REPUBLIKA.CO.ID, JAKARTA -- Kondisi alam dan cuaca memiliki pengaruh. Termasuk dalam bidang pertanian. Ranah ini menjadi perhatian umat Islam. Silih berganti ilmuwan Muslim mendedikasikan dirinya dalam menyuguhkan pemikirannya. Pada akhirnya, mereka mampu menguasai ilmu yang terkait cuaca atau meteorologi ini.

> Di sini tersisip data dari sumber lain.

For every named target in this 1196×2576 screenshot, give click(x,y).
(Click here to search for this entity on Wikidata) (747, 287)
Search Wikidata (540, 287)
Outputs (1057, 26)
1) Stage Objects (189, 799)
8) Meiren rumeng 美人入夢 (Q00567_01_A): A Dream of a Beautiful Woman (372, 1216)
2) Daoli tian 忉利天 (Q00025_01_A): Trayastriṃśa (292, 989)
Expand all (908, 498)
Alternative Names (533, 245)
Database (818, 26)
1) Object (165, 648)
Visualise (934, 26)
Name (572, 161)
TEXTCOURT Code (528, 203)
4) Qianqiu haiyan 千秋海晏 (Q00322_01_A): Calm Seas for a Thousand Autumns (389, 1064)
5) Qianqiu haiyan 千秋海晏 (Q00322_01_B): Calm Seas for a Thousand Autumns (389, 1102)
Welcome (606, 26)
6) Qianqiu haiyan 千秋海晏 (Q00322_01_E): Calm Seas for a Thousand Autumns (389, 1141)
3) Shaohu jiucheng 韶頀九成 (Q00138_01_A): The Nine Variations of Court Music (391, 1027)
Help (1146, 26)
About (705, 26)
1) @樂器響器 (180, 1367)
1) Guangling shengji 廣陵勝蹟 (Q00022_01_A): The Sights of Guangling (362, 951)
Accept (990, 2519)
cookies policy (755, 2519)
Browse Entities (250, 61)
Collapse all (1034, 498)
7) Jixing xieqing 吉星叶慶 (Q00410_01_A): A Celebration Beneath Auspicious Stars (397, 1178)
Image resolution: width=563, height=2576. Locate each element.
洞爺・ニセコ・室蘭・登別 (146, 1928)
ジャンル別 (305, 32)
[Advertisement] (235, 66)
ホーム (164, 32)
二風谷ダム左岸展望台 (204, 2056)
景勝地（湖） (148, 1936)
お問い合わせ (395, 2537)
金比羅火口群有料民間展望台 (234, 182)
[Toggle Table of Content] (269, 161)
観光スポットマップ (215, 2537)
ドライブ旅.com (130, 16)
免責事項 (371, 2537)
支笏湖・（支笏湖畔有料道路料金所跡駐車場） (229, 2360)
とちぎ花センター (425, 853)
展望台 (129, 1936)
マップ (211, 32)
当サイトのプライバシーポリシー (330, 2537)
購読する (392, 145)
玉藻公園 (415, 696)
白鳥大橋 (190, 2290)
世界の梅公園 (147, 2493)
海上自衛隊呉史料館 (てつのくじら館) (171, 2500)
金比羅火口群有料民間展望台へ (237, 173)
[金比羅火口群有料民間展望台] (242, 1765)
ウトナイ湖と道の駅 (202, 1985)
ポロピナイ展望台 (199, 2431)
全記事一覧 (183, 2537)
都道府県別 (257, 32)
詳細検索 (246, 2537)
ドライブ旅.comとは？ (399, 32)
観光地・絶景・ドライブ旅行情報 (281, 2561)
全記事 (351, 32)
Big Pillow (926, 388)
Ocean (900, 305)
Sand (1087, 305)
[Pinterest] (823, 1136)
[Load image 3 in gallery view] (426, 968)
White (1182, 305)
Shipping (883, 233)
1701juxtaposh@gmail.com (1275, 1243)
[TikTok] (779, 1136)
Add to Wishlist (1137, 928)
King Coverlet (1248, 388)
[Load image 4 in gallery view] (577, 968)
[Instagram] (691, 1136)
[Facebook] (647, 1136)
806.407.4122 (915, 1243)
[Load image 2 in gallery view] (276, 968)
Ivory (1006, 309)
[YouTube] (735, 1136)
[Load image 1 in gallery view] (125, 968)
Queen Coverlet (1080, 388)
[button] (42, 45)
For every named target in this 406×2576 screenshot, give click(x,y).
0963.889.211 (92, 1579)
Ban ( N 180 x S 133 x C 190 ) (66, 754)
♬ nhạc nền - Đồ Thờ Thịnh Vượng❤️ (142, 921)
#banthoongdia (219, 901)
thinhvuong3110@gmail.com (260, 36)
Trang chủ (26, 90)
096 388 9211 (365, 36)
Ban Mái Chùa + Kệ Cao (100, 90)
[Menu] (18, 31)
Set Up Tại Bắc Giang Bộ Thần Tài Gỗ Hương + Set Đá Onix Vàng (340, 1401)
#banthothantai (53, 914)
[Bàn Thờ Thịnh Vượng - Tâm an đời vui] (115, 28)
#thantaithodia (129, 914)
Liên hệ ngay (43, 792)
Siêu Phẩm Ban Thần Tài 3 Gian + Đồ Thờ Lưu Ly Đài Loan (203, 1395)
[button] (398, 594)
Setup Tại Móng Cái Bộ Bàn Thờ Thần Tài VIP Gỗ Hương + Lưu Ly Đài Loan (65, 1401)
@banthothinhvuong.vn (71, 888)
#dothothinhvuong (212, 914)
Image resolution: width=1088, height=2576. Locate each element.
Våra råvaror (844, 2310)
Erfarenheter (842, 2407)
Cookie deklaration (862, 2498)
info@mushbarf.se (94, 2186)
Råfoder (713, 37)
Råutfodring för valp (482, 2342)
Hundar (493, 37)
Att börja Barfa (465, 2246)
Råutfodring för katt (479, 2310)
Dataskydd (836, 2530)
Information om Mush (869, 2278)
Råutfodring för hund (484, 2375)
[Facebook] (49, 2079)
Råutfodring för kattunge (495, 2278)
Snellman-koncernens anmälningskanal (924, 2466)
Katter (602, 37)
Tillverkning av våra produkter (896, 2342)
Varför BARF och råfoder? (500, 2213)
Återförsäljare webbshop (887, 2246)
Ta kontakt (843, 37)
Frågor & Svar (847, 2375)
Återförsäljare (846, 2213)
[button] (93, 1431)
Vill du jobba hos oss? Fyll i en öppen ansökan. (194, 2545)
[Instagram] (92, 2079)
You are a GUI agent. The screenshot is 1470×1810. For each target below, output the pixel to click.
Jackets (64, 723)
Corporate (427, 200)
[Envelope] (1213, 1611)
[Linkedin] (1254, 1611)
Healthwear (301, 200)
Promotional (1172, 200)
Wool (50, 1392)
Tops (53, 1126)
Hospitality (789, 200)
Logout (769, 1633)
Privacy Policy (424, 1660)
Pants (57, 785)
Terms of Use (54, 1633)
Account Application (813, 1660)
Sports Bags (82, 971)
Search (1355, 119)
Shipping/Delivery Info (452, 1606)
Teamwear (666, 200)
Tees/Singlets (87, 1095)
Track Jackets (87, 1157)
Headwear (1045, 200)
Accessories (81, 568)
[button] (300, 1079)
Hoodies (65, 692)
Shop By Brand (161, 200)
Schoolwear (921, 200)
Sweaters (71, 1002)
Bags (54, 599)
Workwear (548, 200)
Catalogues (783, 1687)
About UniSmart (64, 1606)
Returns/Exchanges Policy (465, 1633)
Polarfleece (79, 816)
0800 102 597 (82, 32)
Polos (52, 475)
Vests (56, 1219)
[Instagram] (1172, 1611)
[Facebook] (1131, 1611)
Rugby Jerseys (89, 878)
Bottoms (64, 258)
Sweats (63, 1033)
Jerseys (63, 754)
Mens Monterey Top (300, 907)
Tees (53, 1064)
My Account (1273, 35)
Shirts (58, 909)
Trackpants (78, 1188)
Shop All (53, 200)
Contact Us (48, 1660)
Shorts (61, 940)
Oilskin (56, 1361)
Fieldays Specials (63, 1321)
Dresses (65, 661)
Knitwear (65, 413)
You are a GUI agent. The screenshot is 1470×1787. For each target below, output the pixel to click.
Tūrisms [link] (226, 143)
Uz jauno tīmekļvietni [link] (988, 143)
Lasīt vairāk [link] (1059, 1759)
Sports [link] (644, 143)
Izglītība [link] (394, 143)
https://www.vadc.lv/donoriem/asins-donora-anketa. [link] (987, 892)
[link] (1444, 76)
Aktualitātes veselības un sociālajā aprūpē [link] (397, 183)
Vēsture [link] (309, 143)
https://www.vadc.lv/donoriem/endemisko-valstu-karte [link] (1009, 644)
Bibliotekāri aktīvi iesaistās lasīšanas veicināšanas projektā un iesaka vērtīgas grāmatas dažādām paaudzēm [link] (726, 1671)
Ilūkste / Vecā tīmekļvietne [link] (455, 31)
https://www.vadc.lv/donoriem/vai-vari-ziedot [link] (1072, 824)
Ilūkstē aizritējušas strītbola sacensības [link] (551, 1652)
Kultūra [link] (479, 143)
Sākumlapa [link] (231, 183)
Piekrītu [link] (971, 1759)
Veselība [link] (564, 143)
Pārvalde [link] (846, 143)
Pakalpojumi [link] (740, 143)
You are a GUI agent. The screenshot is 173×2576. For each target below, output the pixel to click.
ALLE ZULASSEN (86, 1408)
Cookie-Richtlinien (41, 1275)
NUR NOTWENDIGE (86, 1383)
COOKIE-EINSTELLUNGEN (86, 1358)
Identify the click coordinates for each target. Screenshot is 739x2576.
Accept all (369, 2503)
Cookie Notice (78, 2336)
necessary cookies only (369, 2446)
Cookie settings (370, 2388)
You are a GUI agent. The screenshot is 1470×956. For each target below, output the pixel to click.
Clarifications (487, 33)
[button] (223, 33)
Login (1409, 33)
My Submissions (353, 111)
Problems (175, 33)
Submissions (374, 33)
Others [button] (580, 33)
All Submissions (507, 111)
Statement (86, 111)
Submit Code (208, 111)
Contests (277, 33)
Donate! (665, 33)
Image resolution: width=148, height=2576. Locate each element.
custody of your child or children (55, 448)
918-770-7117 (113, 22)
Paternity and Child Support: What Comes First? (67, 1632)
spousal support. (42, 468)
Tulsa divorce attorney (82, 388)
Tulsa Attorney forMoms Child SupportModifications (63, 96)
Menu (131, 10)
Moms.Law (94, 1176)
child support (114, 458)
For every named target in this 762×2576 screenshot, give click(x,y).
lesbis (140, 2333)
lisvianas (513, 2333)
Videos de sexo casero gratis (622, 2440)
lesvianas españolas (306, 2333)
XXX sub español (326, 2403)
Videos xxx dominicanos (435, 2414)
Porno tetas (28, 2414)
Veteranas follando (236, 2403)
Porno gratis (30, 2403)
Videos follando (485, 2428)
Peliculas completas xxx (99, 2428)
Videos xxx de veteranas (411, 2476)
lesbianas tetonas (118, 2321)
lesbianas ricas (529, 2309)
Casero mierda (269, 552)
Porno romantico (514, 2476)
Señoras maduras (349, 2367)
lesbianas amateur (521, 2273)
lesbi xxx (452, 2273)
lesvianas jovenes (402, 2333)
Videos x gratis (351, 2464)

Mereka menerapkannya dalam tataran praktis, di antaranya dalam menentukan masa tanam dan panen. Sejarah mencatat, melalui penguasaan ilmu pertanian dan meteorologi, umat Islam mampu menghadirkan revolusi pertanian. Produksi pangan di berbagai wilayah seperti Baghdad, Mesir, Damaskus hingga Andalusia berlimpah.
Persentuhan dengan studi meteorologi bermula pada abad ke-9 Masehi. Dalam prosesnya, ilmuwan Muslim mendapatkan pengaruh dari pemikiran ilmuwan Yunani melalui karya mereka. Aristoteles telah membuat risalah ilmiah tentang ilmu ini pada 350 SM.
Sang filsuf yang dianggap sebagai peletak tonggak meteorologi itu menjelaskan secara perinci tentang siklus hidrologi dan cuaca. Ilmuwan Yunani lain yakni Theophrastus, mengenalkan studi peramalan cuaca pada karya bertajuk Kitab Tanda. Buku ini tetap mendominasi sebagai rujukan ilmiah selama lebih dari 2.000 tahun.